Passage to read:
——
COVID-19 testing tent at Johns Hopkins

Katie Lehman, Writer

This spring has seen the Coronavirus pandemic hit Maryland and change nearly everything about everyday life. Johns Hopkins University Hospital in Baltimore is one of the most prestigious institutions on the front line of this global pandemic. 

 

Johns Hopkins has established a tent outside their facility for testing. This testing process begins with a series of screening questions to see if one is qualified to be tested. Jacob Lehman, a nurse technician in the Emergency Department describes, “The test originally started out at two nasal swabs, a throat swab to rule out the flu and test for COVID. Since [then,] they cut that down to only one nasal swab. Over the past couple of weeks, they have refined the testing process to where it’s no longer necessary to do the other swabs.” After these steps have been completed, the patient is sent home and will later receive their results via phone call.
——
Provided information:

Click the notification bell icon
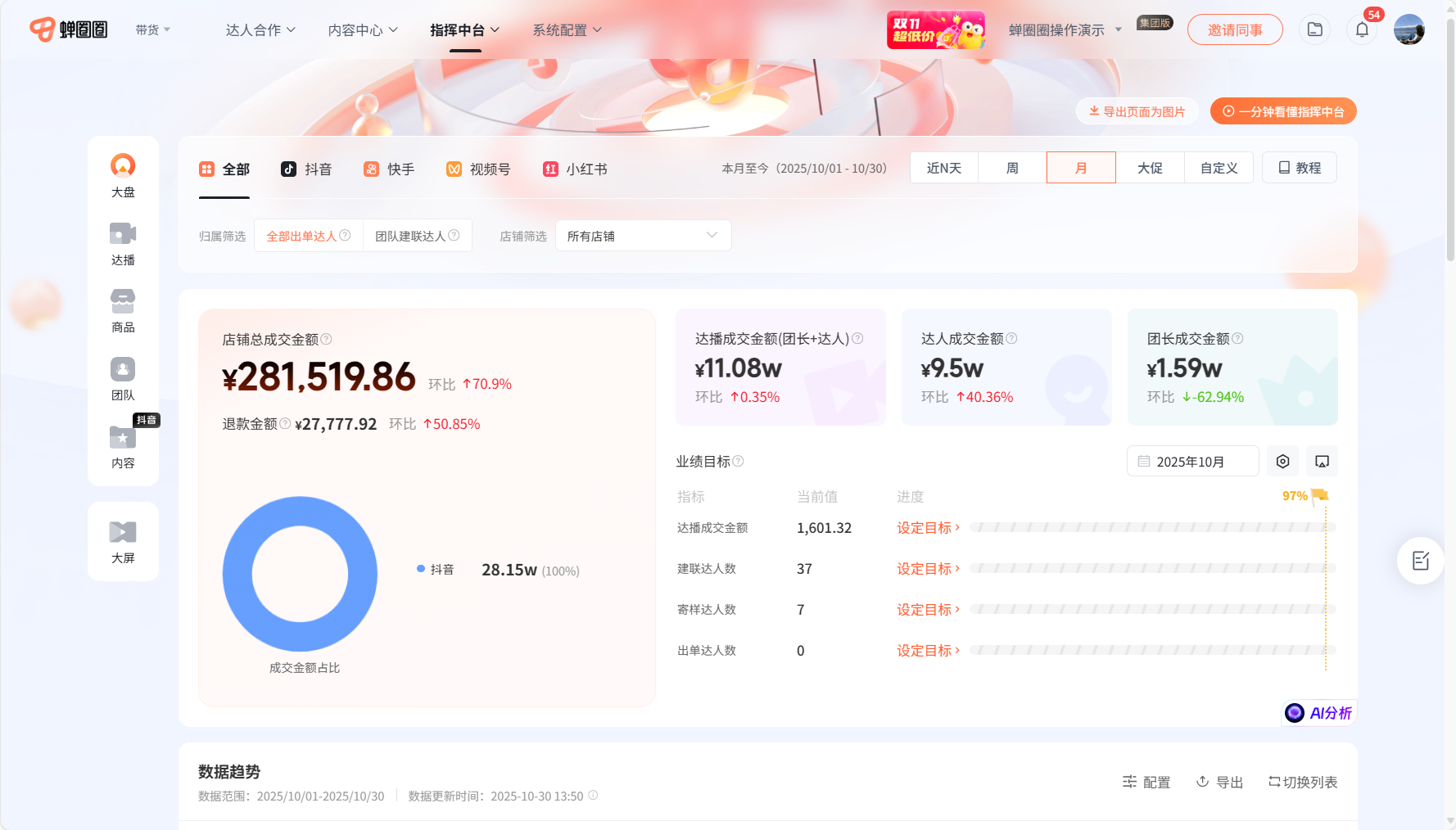pos(1362,30)
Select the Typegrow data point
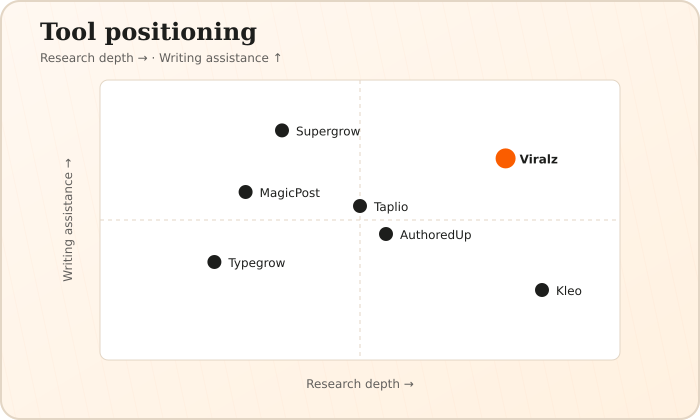Viewport: 700px width, 420px height. pyautogui.click(x=214, y=262)
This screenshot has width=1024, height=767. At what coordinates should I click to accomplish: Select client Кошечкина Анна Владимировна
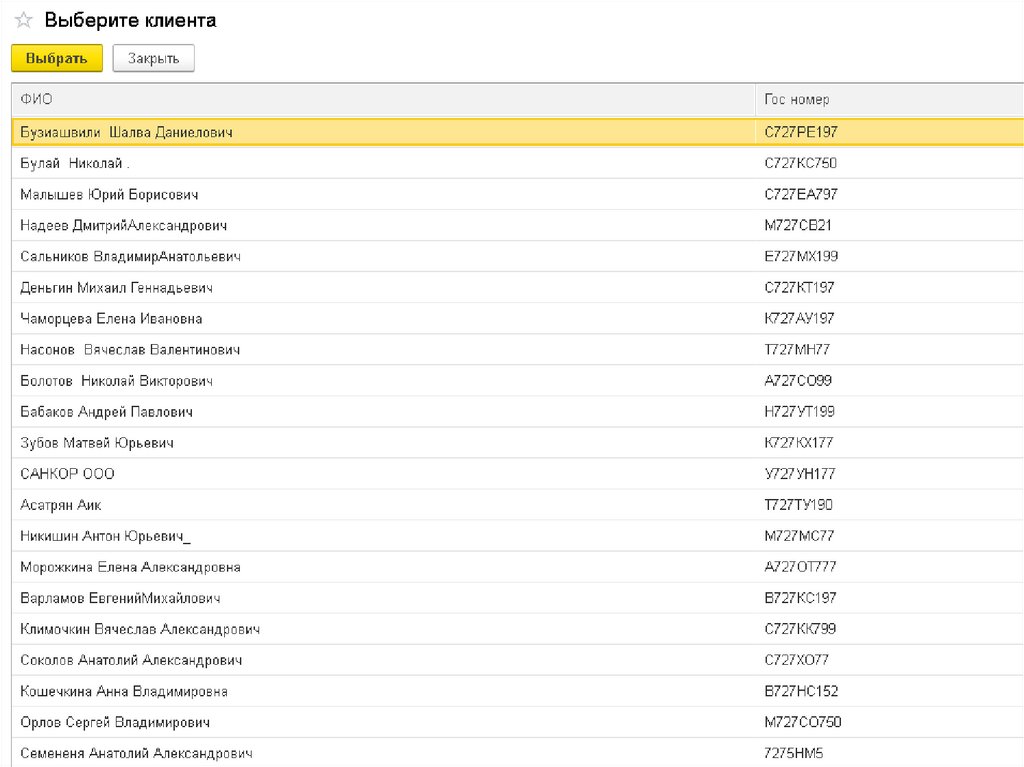point(124,691)
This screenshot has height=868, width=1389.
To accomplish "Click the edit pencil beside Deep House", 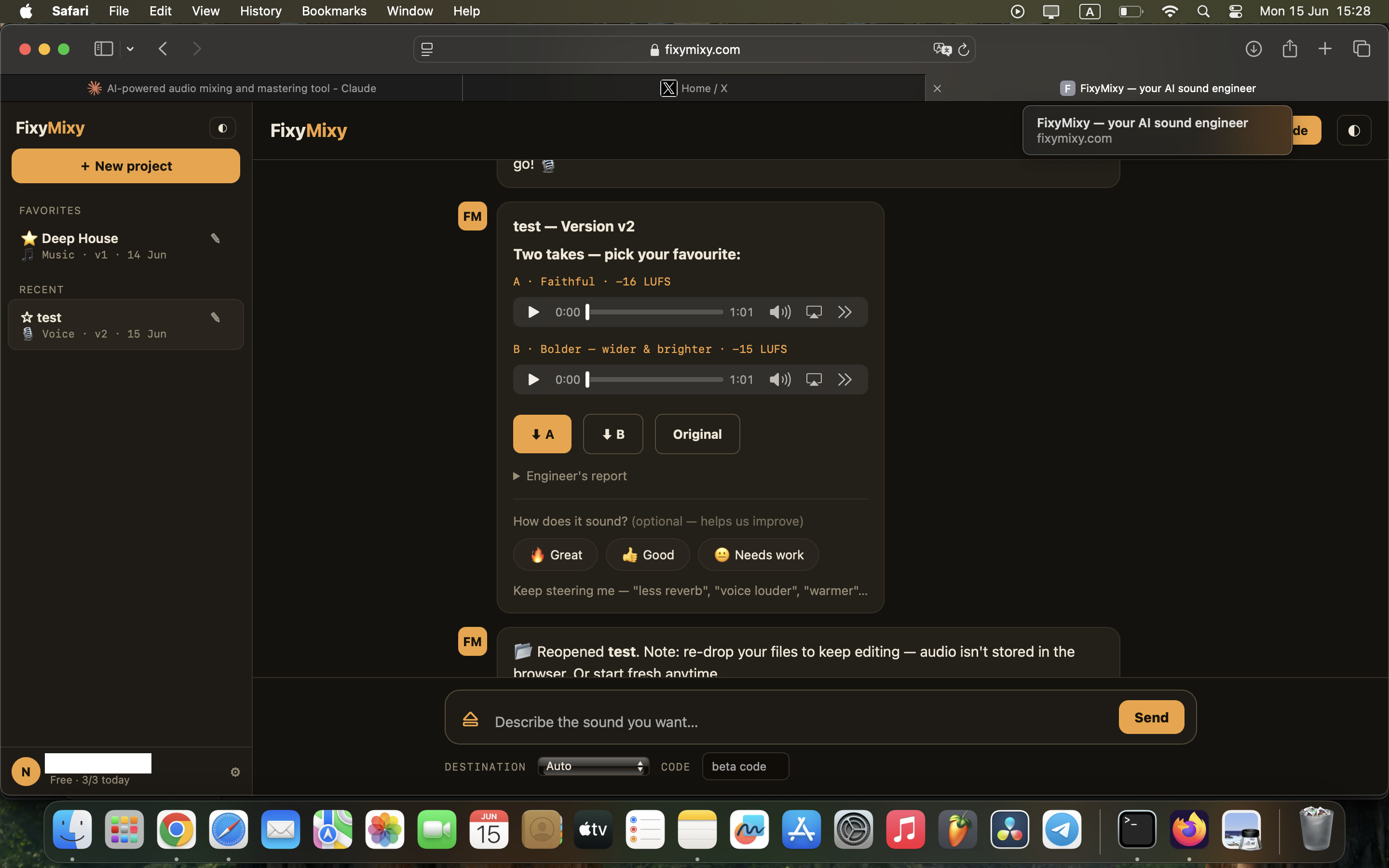I will [215, 238].
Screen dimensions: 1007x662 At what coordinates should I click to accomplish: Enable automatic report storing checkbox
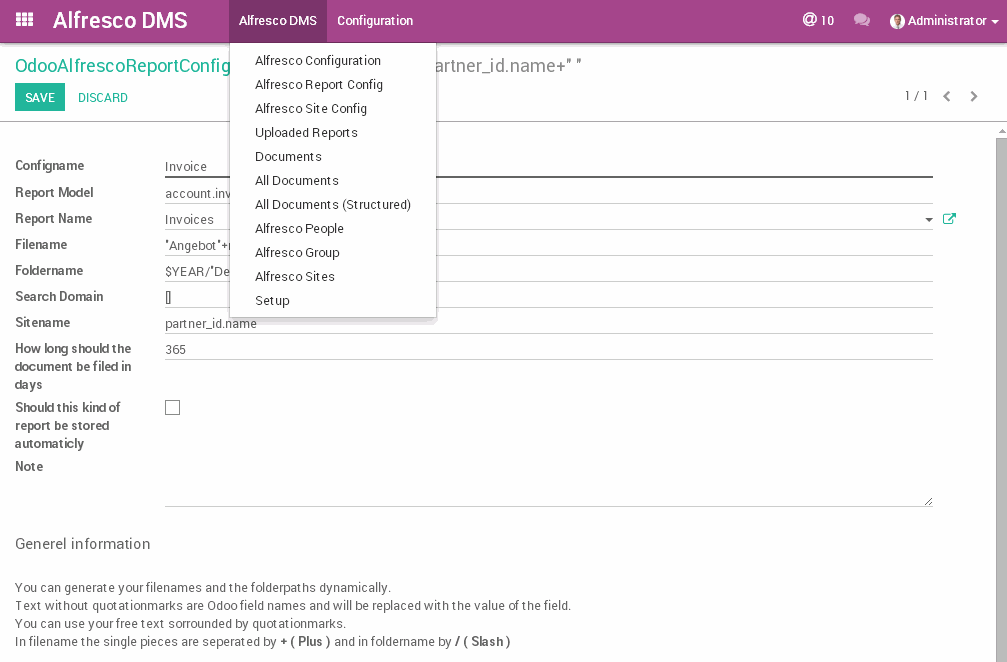point(172,407)
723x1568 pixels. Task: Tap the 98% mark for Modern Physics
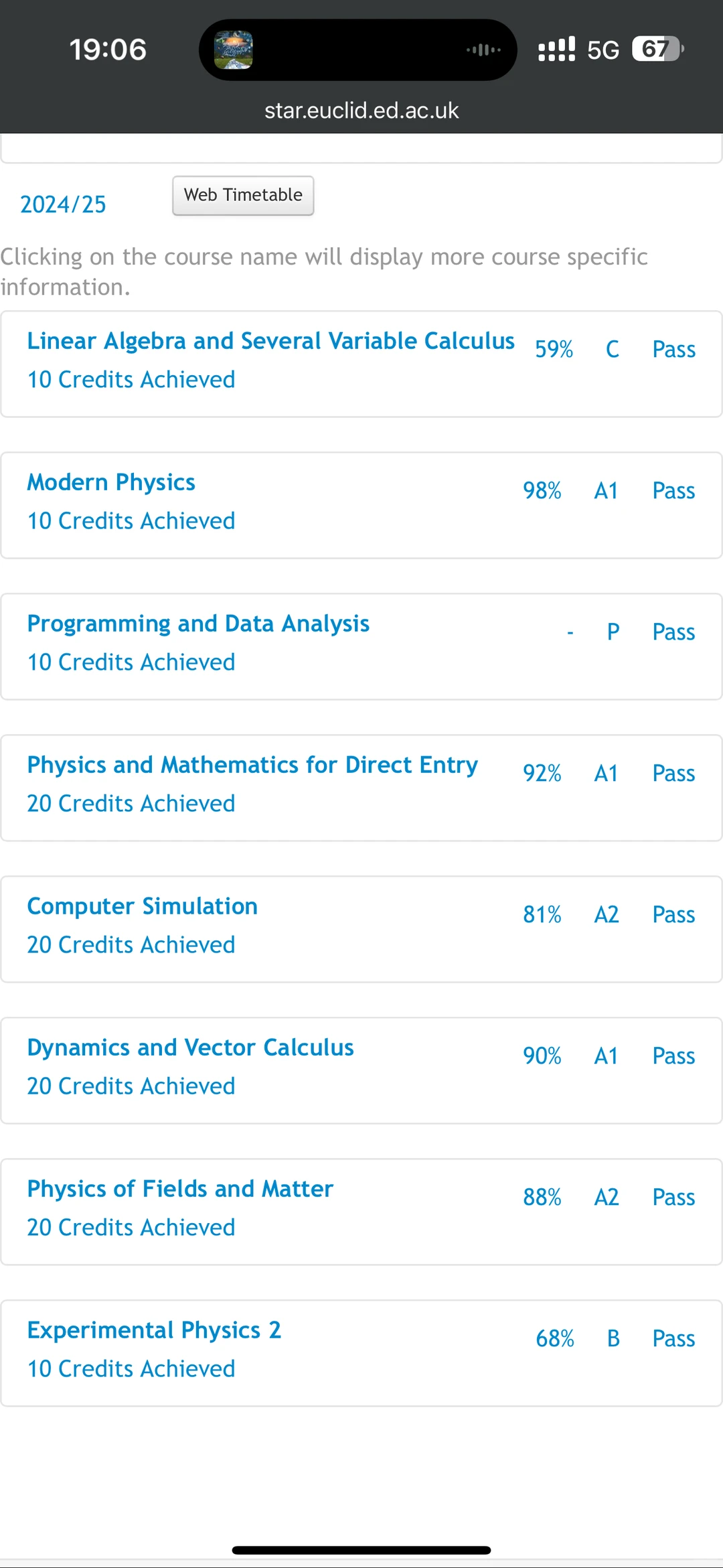tap(542, 491)
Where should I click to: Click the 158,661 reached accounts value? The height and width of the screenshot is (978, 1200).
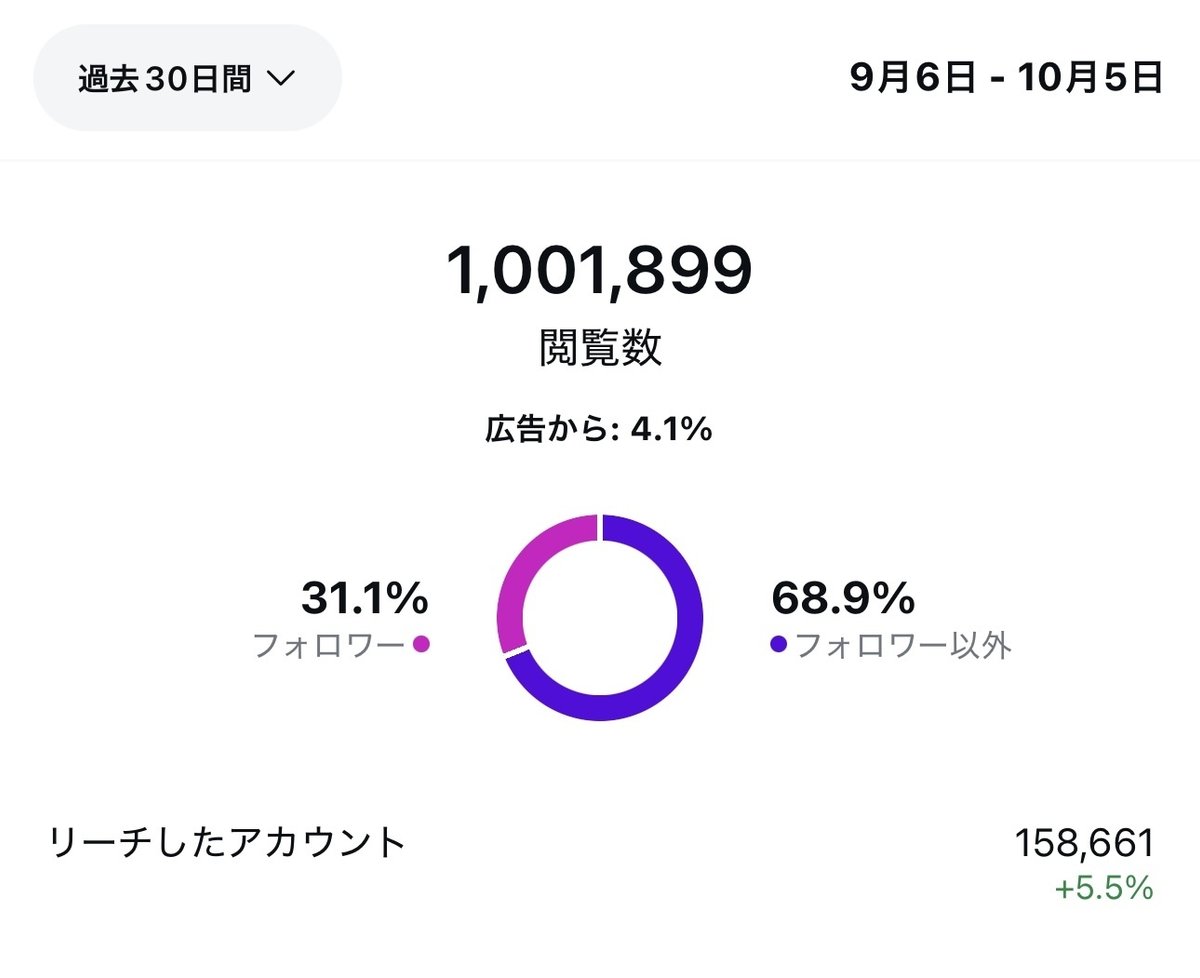tap(1084, 843)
——
Problems to solve:
**1.** In the article on COVID-19 testing at Johns Hopkins, how do patients receive their test results?
**2.** Translate this sentence from the article on COVID-19 testing at Johns Hopkins into Spanish: "Johns Hopkins has established a tent outside their facility for testing."
**3.** Write a continuation of the article on COVID-19 testing at Johns Hopkins, picking up after its last sentence.
The data above is separate material and has nothing to do with the article on COVID-19 testing at Johns Hopkins.

Response list:
**1.** They receive their results by phone call.

**2.** Johns Hopkins ha instalado una carpa fuera de sus instalaciones para hacer pruebas.

**3.**
All Johns Hopkins employees are provided with proper personal protective equipment (PPE). Lehman is issued a powered air-purifying respirator (PAPR), which is a reusable hood with a breathing tube and a HEPA filter, that he sanitizes in between patients. In addition to the PAPR, Lehman mentions, “They give us extra emergency PPE to carry around on our person in the form of a fanny pack, equipped with a mask and a little hand sanitizer.”

 

Two of the three sections in the Emergency Department are sealed off for patients who are under observation of serious Coronavirus symptoms. Lehman adds, “When they are being transported through the hallways, we transport with a group of three people over six feet in front, behind, and to the sides, letting people know that there’s someone coming through so that they don’t come in close proximity to someone in the hallway.”

 

Additionally, Lehman talks about other patients in the hospital, “All patients, regardless of your admission reason, are screened for COVID through a series of questions,” and that, “Every patient regardless or not they have corona gets a mask when they first come in.” All elective procedures are canceled. 

 

Every day, the hospital is adapting to the new amount of Corona patients, “I heard from one of the attending physicians that it’s expected to last until the end of June, [that] is when we will start reopening stuff and back to normal essentially. But who knows if that will actually happen. It’s speculation, but from professionals.”

 

We can all do our part to help these medical professionals. Stay home! Remember, you’re not stuck at home, you’re safe at home.